(Records for locating described items)
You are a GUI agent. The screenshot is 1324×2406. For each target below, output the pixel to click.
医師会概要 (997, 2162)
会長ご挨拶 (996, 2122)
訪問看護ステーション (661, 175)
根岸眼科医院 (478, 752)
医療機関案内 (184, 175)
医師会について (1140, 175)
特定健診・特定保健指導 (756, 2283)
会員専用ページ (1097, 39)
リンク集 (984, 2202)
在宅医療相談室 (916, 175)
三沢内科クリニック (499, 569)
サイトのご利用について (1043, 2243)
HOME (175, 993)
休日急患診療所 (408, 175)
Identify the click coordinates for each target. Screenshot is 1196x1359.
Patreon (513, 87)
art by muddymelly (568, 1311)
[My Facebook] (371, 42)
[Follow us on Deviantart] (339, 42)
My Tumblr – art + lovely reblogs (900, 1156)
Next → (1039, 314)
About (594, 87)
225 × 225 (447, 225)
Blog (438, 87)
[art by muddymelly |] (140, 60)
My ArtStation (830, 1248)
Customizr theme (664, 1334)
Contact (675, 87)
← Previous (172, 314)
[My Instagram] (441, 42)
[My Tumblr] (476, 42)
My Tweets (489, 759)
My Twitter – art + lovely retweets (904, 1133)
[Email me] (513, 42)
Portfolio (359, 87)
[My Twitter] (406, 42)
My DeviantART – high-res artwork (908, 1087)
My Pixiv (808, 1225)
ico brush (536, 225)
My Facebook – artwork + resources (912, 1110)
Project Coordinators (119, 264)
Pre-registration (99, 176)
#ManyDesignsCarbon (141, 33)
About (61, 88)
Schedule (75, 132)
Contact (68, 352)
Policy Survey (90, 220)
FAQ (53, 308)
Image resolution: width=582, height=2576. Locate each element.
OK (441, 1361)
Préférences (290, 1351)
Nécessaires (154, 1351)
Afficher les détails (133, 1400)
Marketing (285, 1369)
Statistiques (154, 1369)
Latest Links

Work to do: Reproduce everything from the start of the data down to the line containing "Portfolio (359, 87)", inclusive, without changing a character.

Right answer:
You are a GUI agent. The screenshot is 1324×2406. For each target below, output the pixel to click.
医師会概要 (997, 2162)
会長ご挨拶 (996, 2122)
訪問看護ステーション (661, 175)
根岸眼科医院 (478, 752)
医療機関案内 (184, 175)
医師会について (1140, 175)
特定健診・特定保健指導 (756, 2283)
会員専用ページ (1097, 39)
リンク集 (984, 2202)
在宅医療相談室 (916, 175)
三沢内科クリニック (499, 569)
サイトのご利用について (1043, 2243)
HOME (175, 993)
休日急患診療所 (408, 175)
Identify the click coordinates for each target. Screenshot is 1196x1359.
Patreon (513, 87)
art by muddymelly (568, 1311)
[My Facebook] (371, 42)
[Follow us on Deviantart] (339, 42)
My Tumblr – art + lovely reblogs (900, 1156)
Next → (1039, 314)
About (594, 87)
225 × 225 (447, 225)
Blog (438, 87)
[art by muddymelly |] (140, 60)
My ArtStation (830, 1248)
Customizr theme (664, 1334)
Contact (675, 87)
← Previous (172, 314)
[My Instagram] (441, 42)
[My Tumblr] (476, 42)
My Tweets (489, 759)
My Twitter – art + lovely retweets (904, 1133)
[Email me] (513, 42)
Portfolio (359, 87)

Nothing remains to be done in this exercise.